Boeing agreed to postpone the handover of 14 Max 8s due in 2020 and 2021, which together with an outline accord to restructure Airbus SE deliveries will reduce capital spending by $2.1 billion, Norwegian Air said ahead of its first-quarter results on Thursday.

The Scandinavian discounter has the greatest exposure in Europe to the crisis surrounding the 737 Max, with 18 planes currently idled. At the same time, the company has been re-evaluating a mammoth order book amid industry overcapacity and falling prices, with the grounding presenting it with an opportunity to revisit fleet requirements.

“We have had some productive meetings with Boeing where we have discussed how we can maneuver through the difficulties the Max situation is causing Norwegian,” Chief Executive Officer Bjorn Kjos said a statement. He added that the financial impact of the grounding may be close to $60 million.

Shares of Norwegian Air advanced as much as 5 percent and were trading 3.9 percent higher at 40 kroner as of 9:39 a.m. in Oslo. The stock is still down 60 percent for the year after tumbling in January when British Airways parent IAG SA dropped a takeover approach.

The delivery delays at Fornebu-based Norwegian, which will now keep older 737-800 planes in its fleet for longer, may help Boeing meet the needs of other customers once the Max resumes flights. Kjos said he doesn’t expect that to happen until August at least.

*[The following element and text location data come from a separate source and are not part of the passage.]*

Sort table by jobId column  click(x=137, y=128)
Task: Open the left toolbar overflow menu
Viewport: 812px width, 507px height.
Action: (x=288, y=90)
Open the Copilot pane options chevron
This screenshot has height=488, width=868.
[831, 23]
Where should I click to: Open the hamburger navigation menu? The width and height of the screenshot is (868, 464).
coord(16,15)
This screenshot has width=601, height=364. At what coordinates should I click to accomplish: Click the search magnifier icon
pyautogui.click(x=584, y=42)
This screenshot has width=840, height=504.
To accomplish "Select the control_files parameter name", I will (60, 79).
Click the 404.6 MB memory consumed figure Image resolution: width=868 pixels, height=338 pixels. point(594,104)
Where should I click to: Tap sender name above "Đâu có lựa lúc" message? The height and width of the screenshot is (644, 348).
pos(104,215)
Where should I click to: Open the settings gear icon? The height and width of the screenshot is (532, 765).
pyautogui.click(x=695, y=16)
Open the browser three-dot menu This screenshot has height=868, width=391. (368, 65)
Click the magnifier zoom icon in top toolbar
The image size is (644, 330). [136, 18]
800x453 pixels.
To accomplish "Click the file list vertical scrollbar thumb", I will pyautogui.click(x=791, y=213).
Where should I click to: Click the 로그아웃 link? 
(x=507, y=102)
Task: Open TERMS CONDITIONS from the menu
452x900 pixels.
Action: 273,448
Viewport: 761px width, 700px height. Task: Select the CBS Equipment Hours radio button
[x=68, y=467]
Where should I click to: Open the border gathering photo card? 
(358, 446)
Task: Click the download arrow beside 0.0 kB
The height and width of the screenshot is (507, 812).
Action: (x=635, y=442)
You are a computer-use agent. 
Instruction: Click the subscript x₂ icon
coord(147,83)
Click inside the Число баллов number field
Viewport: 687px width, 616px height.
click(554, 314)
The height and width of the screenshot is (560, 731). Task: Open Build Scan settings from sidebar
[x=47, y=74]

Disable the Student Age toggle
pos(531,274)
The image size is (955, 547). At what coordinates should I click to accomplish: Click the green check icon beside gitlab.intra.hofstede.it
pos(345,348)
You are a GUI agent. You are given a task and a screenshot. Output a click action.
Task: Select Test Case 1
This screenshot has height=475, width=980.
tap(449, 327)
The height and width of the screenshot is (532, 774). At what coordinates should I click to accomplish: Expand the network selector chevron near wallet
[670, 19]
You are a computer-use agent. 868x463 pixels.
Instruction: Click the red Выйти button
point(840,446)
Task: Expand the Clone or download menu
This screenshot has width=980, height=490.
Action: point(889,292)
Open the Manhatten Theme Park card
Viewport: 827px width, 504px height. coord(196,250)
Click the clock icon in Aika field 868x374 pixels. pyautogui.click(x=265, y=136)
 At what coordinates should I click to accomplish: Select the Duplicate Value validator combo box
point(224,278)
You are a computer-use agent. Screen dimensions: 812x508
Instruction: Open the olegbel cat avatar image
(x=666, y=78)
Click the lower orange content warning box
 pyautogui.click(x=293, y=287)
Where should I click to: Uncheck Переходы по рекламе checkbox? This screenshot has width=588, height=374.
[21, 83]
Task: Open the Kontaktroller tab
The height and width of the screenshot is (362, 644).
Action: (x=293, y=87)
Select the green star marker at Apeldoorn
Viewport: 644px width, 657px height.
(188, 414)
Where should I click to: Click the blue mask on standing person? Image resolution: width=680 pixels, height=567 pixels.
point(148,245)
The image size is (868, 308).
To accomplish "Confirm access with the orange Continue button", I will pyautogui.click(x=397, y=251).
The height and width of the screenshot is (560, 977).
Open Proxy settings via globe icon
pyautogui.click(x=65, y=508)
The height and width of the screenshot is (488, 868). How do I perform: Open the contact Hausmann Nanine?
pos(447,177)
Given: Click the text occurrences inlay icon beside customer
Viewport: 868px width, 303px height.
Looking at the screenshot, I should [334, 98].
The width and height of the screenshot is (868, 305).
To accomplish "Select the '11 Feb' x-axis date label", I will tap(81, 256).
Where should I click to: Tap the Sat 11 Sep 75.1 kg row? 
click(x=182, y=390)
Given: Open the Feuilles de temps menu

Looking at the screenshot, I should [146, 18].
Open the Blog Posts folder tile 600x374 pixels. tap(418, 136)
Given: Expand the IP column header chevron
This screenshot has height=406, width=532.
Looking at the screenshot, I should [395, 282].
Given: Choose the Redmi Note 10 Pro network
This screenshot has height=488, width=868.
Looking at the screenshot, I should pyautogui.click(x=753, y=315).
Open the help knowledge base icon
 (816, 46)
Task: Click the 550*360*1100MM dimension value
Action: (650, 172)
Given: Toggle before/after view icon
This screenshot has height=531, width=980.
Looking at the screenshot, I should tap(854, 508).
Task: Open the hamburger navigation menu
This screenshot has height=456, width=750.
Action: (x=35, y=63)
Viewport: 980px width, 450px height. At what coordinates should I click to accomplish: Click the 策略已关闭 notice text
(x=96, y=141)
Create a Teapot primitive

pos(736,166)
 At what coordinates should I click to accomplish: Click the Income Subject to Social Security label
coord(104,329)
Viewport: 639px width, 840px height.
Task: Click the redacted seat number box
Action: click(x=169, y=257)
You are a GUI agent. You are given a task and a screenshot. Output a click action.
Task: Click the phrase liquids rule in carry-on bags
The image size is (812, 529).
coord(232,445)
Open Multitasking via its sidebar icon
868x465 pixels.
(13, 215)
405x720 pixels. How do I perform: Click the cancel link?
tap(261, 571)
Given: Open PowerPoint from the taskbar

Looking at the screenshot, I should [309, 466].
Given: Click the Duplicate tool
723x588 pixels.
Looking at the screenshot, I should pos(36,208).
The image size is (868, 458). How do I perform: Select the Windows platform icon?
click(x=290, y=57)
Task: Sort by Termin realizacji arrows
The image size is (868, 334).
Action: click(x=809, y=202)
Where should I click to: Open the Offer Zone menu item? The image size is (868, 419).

The re-engined 737 was grounded by regulators worldwide following an Ethiopian Airlines crash on March 10 that’s been blamed on a malfunctioning anti-stall system, forcing Boeing to halt handovers and slow production lines.

The Chicago-based manufacturer said Wednesday that it’s working with customers to minimize the impact and bring the fleet back into service.

“We are in daily, multiple times a day conversations with our customers,” CEO Dennis Muilenburg said on a conference call. “We regret the impact this has had to their operations.”

Norwegian was among the earliest adopters of the upgraded Max, using its extra range to launch services on Europe-U.S. routes traditionally dominated by twin-aisle planes. But after the Ethiopia crash it has scrapped some flights and switched others to bigger jets, increasing costs and reducing competitiveness.

The Max crisis hit when Norwegian could least afford disruption after being forced to raise funds in a rights issue. While the carrier has yet to determine the full impact, the cost of the grounding may be as much as 500 million kroner ($57 million), assuming flights restart in the third quarter, it said.

Norwegian didn’t say how much it expects to receive in compensation or whether the estimate includes savings from reduced maintenance work.

The delivery deferrals will save $500 million in the first year and $1.6 billion in 2020. Included in those figures is an outline deal with Airbus that may help Norwegian offload aircraft from an order for A320neo-series aircraft -- the main global competitor to the 737 Max -- that it doesn’t plan to operate.

Chief Financial Officer Geir Karlsen, recently appointed deputy CEO, said the accord amounts to a “complete restructuring” that pushes back deliveries so that only five jets are due in the next two years, with those destined to operate for Hong Kong Express.

The breakthrough was achieved as production delays with the Neo gave Norwegian a “strong hand,” Karlsen said on a analyst call, adding that it will help the carrier implement plans announced last year for a venture with an unnamed partner that would take over cash obligations on the order backlog.

The Boeing and Airbus agreements cap a series of more piecemeal fleet delays as the carrier has worked to preserve cash.

“We feel that the order book is finalized now,” Karlsen said. “We don’t expect any further rescheduling.”

Norwegian’s first-quarter loss shrank by more than one-third as the carrier cut costs and scrapped under-performing routes.